----- SUPPLIED INFORMATION -----

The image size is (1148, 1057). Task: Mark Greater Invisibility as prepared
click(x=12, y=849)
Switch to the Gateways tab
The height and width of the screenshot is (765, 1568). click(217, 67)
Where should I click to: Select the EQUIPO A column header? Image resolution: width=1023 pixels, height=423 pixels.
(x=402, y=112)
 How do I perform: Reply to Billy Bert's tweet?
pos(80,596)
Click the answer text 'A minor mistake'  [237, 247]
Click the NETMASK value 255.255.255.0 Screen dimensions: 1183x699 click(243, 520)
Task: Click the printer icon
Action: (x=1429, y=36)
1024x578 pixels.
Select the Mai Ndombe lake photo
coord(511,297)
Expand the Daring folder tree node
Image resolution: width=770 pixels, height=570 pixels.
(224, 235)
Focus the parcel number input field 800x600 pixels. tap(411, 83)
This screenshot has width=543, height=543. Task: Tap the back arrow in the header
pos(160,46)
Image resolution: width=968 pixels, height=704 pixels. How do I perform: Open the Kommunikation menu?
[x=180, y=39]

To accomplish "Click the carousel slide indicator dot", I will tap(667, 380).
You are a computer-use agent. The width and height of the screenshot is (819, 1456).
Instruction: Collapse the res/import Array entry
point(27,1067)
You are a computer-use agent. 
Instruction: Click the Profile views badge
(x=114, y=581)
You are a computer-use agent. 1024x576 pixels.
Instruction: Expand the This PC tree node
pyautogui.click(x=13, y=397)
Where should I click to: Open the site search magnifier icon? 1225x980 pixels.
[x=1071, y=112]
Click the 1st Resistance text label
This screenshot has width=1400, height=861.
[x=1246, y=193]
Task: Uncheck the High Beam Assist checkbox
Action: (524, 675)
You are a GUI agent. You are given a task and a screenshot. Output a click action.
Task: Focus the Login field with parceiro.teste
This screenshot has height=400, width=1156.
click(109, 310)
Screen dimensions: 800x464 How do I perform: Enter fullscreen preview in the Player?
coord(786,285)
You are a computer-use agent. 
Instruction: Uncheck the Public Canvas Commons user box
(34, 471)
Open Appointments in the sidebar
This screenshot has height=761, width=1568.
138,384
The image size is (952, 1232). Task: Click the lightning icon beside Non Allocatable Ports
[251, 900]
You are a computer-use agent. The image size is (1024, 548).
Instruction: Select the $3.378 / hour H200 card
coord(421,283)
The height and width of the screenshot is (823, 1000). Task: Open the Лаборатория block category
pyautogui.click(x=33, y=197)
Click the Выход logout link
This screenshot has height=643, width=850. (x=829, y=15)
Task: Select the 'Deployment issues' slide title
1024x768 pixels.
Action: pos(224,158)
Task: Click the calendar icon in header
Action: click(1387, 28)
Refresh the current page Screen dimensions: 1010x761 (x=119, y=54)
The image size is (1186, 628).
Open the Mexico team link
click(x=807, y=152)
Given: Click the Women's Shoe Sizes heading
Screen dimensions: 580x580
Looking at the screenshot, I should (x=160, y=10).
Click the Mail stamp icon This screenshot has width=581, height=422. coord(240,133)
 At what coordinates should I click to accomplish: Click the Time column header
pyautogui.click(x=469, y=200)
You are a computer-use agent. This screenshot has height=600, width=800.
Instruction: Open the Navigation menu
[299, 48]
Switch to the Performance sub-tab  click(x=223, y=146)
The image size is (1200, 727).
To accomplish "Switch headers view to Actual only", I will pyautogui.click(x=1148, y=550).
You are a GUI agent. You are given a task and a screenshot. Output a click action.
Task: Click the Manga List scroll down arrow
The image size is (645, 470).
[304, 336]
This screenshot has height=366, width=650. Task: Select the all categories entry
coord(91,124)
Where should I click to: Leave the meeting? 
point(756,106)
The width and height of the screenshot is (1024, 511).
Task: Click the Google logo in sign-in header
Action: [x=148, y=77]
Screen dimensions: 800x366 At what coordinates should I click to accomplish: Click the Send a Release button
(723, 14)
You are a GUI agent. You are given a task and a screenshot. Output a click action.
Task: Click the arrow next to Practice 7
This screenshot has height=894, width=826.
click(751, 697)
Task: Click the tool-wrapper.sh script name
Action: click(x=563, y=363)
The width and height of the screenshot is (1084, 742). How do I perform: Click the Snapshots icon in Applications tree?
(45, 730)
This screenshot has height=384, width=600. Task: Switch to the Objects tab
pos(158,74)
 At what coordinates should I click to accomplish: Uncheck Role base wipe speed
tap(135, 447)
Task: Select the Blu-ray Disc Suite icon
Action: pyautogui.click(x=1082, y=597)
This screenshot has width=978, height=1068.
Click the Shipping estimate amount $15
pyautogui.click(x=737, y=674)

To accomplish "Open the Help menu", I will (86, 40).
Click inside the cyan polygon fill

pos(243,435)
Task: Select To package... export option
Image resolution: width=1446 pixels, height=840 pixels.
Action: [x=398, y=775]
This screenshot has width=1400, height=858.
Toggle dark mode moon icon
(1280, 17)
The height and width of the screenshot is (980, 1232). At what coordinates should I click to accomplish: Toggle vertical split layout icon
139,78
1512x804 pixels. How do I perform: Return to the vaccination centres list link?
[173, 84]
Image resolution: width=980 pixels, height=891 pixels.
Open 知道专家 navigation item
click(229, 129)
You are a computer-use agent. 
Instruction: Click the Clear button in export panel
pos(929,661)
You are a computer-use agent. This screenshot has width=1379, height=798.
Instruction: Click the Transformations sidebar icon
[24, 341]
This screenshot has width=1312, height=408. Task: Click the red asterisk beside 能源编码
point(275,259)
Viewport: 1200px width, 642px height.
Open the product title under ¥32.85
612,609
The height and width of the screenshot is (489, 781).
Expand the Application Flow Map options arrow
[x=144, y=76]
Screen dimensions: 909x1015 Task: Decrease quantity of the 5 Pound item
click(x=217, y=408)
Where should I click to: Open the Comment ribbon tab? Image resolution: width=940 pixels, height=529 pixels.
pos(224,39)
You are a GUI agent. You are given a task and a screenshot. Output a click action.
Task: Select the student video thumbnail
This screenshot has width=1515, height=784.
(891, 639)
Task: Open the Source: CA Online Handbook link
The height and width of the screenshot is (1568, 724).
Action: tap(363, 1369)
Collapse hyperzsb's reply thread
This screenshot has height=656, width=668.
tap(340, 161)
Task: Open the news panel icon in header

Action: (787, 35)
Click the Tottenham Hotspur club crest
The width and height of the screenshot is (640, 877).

-----

## WHAT THE TASK REQUIRES
Output every record above exactly as it was given.

## ANSWER TO THIS TASK
The image size is (1148, 1057). Task: Mark Greater Invisibility as prepared
click(x=12, y=849)
Switch to the Gateways tab
The height and width of the screenshot is (765, 1568). click(217, 67)
Where should I click to: Select the EQUIPO A column header? Image resolution: width=1023 pixels, height=423 pixels.
(x=402, y=112)
 How do I perform: Reply to Billy Bert's tweet?
pos(80,596)
Click the answer text 'A minor mistake'  [237, 247]
Click the NETMASK value 255.255.255.0 Screen dimensions: 1183x699 click(243, 520)
Task: Click the printer icon
Action: (x=1429, y=36)
1024x578 pixels.
Select the Mai Ndombe lake photo
coord(511,297)
Expand the Daring folder tree node
Image resolution: width=770 pixels, height=570 pixels.
(224, 235)
Focus the parcel number input field 800x600 pixels. tap(411, 83)
This screenshot has width=543, height=543. Task: Tap the back arrow in the header
pos(160,46)
Image resolution: width=968 pixels, height=704 pixels. How do I perform: Open the Kommunikation menu?
[x=180, y=39]

To accomplish "Click the carousel slide indicator dot", I will tap(667, 380).
You are a computer-use agent. The width and height of the screenshot is (819, 1456).
Instruction: Collapse the res/import Array entry
point(27,1067)
You are a computer-use agent. 
Instruction: Click the Profile views badge
(x=114, y=581)
You are a computer-use agent. 1024x576 pixels.
Instruction: Expand the This PC tree node
pyautogui.click(x=13, y=397)
Where should I click to: Open the site search magnifier icon? 1225x980 pixels.
[x=1071, y=112]
Click the 1st Resistance text label
This screenshot has width=1400, height=861.
[x=1246, y=193]
Task: Uncheck the High Beam Assist checkbox
Action: (524, 675)
You are a GUI agent. You are given a task and a screenshot. Output a click action.
Task: Focus the Login field with parceiro.teste
This screenshot has height=400, width=1156.
click(109, 310)
Screen dimensions: 800x464 How do I perform: Enter fullscreen preview in the Player?
coord(786,285)
You are a computer-use agent. 
Instruction: Uncheck the Public Canvas Commons user box
(34, 471)
Open Appointments in the sidebar
This screenshot has height=761, width=1568.
138,384
The image size is (952, 1232). Task: Click the lightning icon beside Non Allocatable Ports
[251, 900]
You are a computer-use agent. The image size is (1024, 548).
Instruction: Select the $3.378 / hour H200 card
coord(421,283)
The height and width of the screenshot is (823, 1000). Task: Open the Лаборатория block category
pyautogui.click(x=33, y=197)
Click the Выход logout link
This screenshot has height=643, width=850. (x=829, y=15)
Task: Select the 'Deployment issues' slide title
1024x768 pixels.
Action: pos(224,158)
Task: Click the calendar icon in header
Action: click(1387, 28)
Refresh the current page Screen dimensions: 1010x761 (x=119, y=54)
The image size is (1186, 628).
Open the Mexico team link
click(x=807, y=152)
Given: Click the Women's Shoe Sizes heading
Screen dimensions: 580x580
Looking at the screenshot, I should (x=160, y=10).
Click the Mail stamp icon This screenshot has width=581, height=422. coord(240,133)
 At what coordinates should I click to accomplish: Click the Time column header
pyautogui.click(x=469, y=200)
You are a computer-use agent. This screenshot has height=600, width=800.
Instruction: Open the Navigation menu
[299, 48]
Switch to the Performance sub-tab  click(x=223, y=146)
The image size is (1200, 727).
To accomplish "Switch headers view to Actual only", I will pyautogui.click(x=1148, y=550).
You are a GUI agent. You are given a task and a screenshot. Output a click action.
Task: Click the Manga List scroll down arrow
The image size is (645, 470).
[304, 336]
This screenshot has height=366, width=650. Task: Select the all categories entry
coord(91,124)
Where should I click to: Leave the meeting? 
point(756,106)
The width and height of the screenshot is (1024, 511).
Task: Click the Google logo in sign-in header
Action: [x=148, y=77]
Screen dimensions: 800x366 At what coordinates should I click to accomplish: Click the Send a Release button
(723, 14)
You are a GUI agent. You are given a task and a screenshot. Output a click action.
Task: Click the arrow next to Practice 7
This screenshot has height=894, width=826.
click(751, 697)
Task: Click the tool-wrapper.sh script name
Action: click(x=563, y=363)
The width and height of the screenshot is (1084, 742). How do I perform: Click the Snapshots icon in Applications tree?
(45, 730)
This screenshot has height=384, width=600. Task: Switch to the Objects tab
pos(158,74)
 At what coordinates should I click to accomplish: Uncheck Role base wipe speed
tap(135, 447)
Task: Select the Blu-ray Disc Suite icon
Action: pyautogui.click(x=1082, y=597)
This screenshot has width=978, height=1068.
Click the Shipping estimate amount $15
pyautogui.click(x=737, y=674)

To accomplish "Open the Help menu", I will (86, 40).
Click inside the cyan polygon fill

pos(243,435)
Task: Select To package... export option
Image resolution: width=1446 pixels, height=840 pixels.
Action: [x=398, y=775]
This screenshot has width=1400, height=858.
Toggle dark mode moon icon
(1280, 17)
The height and width of the screenshot is (980, 1232). At what coordinates should I click to accomplish: Toggle vertical split layout icon
139,78
1512x804 pixels. How do I perform: Return to the vaccination centres list link?
[173, 84]
Image resolution: width=980 pixels, height=891 pixels.
Open 知道专家 navigation item
click(229, 129)
You are a computer-use agent. 
Instruction: Click the Clear button in export panel
pos(929,661)
You are a computer-use agent. This screenshot has width=1379, height=798.
Instruction: Click the Transformations sidebar icon
[24, 341]
This screenshot has width=1312, height=408. Task: Click the red asterisk beside 能源编码
point(275,259)
Viewport: 1200px width, 642px height.
Open the product title under ¥32.85
612,609
The height and width of the screenshot is (489, 781).
Expand the Application Flow Map options arrow
[x=144, y=76]
Screen dimensions: 909x1015 Task: Decrease quantity of the 5 Pound item
click(x=217, y=408)
Where should I click to: Open the Comment ribbon tab? Image resolution: width=940 pixels, height=529 pixels.
pos(224,39)
You are a GUI agent. You are given a task and a screenshot. Output a click action.
Task: Select the student video thumbnail
This screenshot has width=1515, height=784.
(891, 639)
Task: Open the Source: CA Online Handbook link
The height and width of the screenshot is (1568, 724).
Action: tap(363, 1369)
Collapse hyperzsb's reply thread
This screenshot has height=656, width=668.
tap(340, 161)
Task: Open the news panel icon in header

Action: (787, 35)
Click the Tottenham Hotspur club crest
The width and height of the screenshot is (640, 877).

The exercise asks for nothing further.